- Details
- On: 31 Aug 2017
- Hits: 4091
Ingredients:
- 1 cups uncooked brown rice
- 3 spring onions finely chopped
- 1 Red capsicum seeded and diced.
- 2 celery stalks diced
- 1 small red onion diced
- 1/4 a cup raisins
- 1/2 a cup of cashews chopped or crushed
- ½ a cup of sunflower seeds
- 2 Tablespoons of chopped parsley
Dressing
- 1/2 cup of cold pressed extra virgin olive oil
- 2 Tablespoons Tamarri sauce (read notes)
- 1 Tablespoon lemon juice
- 1 tbsp. teaspoons of maple or brown rice syrup
- 2 clove garlic crushed or finely chopped
- 1 tsp of grated fresh ginger
Directions:
Prepare and cook the brown rice, by bringing a saucepan of water to boil and adding the brown rice for 15-20 minutes until rice is cooked. Rinse the rice and set aside to cool.
Meanwhile in a large serving salad bowl add the spring onions, red capsicum, celery, red onion, raisins, cashews, sunflower seeds, and parsley.
In a separate bowl mix all the dressing ingredients together and then put with the salad.

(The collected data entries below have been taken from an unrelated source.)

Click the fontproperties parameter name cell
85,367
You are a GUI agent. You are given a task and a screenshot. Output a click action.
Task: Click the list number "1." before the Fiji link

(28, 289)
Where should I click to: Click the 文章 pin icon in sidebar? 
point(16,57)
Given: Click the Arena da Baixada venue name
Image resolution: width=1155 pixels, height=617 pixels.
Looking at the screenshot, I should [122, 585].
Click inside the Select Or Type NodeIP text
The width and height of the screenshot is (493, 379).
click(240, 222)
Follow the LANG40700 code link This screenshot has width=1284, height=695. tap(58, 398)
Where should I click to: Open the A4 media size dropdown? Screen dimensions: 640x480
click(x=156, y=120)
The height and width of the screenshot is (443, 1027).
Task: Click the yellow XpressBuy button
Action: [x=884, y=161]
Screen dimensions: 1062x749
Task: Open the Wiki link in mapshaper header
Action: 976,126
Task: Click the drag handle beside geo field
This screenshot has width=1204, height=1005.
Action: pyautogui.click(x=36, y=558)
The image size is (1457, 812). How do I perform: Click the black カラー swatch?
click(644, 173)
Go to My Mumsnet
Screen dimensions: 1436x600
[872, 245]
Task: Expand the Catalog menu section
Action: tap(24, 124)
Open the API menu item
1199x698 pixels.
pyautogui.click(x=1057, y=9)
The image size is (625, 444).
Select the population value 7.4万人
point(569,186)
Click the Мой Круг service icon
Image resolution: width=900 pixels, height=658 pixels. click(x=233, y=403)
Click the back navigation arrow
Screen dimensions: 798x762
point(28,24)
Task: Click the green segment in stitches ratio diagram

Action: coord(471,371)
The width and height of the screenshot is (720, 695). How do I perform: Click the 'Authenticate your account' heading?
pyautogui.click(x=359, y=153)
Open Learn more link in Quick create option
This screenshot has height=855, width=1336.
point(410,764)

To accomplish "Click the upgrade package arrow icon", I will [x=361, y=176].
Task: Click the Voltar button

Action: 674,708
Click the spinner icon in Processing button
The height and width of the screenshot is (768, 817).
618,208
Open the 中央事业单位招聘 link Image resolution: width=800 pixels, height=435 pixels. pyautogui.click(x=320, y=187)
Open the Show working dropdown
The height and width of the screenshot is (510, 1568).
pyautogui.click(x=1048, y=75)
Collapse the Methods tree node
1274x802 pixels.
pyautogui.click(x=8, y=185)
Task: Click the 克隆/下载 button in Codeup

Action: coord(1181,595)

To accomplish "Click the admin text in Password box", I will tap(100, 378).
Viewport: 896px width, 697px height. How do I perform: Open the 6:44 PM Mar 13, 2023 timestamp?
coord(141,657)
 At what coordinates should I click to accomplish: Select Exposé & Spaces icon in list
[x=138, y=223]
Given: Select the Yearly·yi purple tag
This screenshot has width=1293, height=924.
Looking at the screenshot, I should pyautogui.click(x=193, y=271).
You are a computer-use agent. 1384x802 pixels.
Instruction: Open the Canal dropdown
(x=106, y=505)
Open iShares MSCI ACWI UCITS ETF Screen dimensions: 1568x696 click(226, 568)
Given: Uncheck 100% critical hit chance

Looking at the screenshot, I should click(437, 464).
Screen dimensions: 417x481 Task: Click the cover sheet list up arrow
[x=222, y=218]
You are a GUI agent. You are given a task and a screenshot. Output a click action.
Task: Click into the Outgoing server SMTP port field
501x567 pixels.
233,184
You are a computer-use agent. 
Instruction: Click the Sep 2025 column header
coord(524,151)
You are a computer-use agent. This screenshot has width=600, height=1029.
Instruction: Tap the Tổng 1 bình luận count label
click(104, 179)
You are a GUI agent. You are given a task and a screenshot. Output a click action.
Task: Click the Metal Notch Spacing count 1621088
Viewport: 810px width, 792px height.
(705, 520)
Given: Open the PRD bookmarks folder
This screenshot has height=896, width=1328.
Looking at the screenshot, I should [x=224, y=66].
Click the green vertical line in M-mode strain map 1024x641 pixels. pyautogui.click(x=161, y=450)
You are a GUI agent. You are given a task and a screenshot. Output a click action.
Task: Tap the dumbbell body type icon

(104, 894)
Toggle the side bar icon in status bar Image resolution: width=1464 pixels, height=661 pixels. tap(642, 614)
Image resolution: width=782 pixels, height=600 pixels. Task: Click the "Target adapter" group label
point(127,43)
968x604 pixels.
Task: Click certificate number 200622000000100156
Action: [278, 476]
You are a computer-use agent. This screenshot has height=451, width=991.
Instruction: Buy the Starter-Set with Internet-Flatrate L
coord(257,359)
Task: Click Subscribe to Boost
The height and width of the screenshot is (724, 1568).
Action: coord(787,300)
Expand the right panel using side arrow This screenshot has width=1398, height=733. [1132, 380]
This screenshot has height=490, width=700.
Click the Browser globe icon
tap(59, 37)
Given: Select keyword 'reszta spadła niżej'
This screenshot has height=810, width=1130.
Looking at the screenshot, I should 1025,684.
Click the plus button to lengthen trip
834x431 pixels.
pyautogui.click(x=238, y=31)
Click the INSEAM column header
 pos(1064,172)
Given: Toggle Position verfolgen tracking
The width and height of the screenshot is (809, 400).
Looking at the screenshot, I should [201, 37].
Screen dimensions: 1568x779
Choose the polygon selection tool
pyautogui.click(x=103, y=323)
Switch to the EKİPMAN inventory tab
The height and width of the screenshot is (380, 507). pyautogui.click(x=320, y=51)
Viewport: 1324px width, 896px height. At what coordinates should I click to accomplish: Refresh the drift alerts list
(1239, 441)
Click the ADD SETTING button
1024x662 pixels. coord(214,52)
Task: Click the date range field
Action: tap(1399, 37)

Once the rice had cooled add the rice to the salad and dressing then mix to combine all the flavours.
Notes
Tamari
Tamari is similar to soy sauce and made from soybeans. Tamari is traditionally used with Japanese cooking and gives a smoother fresher taste then soy sauce. Soy sauce generally is higher in salt, sugars and gluten. Tamari is a great alternative if avoiding gluten (Make sure you check on the label for gluten free if gluten free is required) Tamari can be found in most health food sections of supermarkets. Soy sauce can be used in place of tamari if that is all that is available. Try looking for non gm products when choosing your soy sauce or tamari.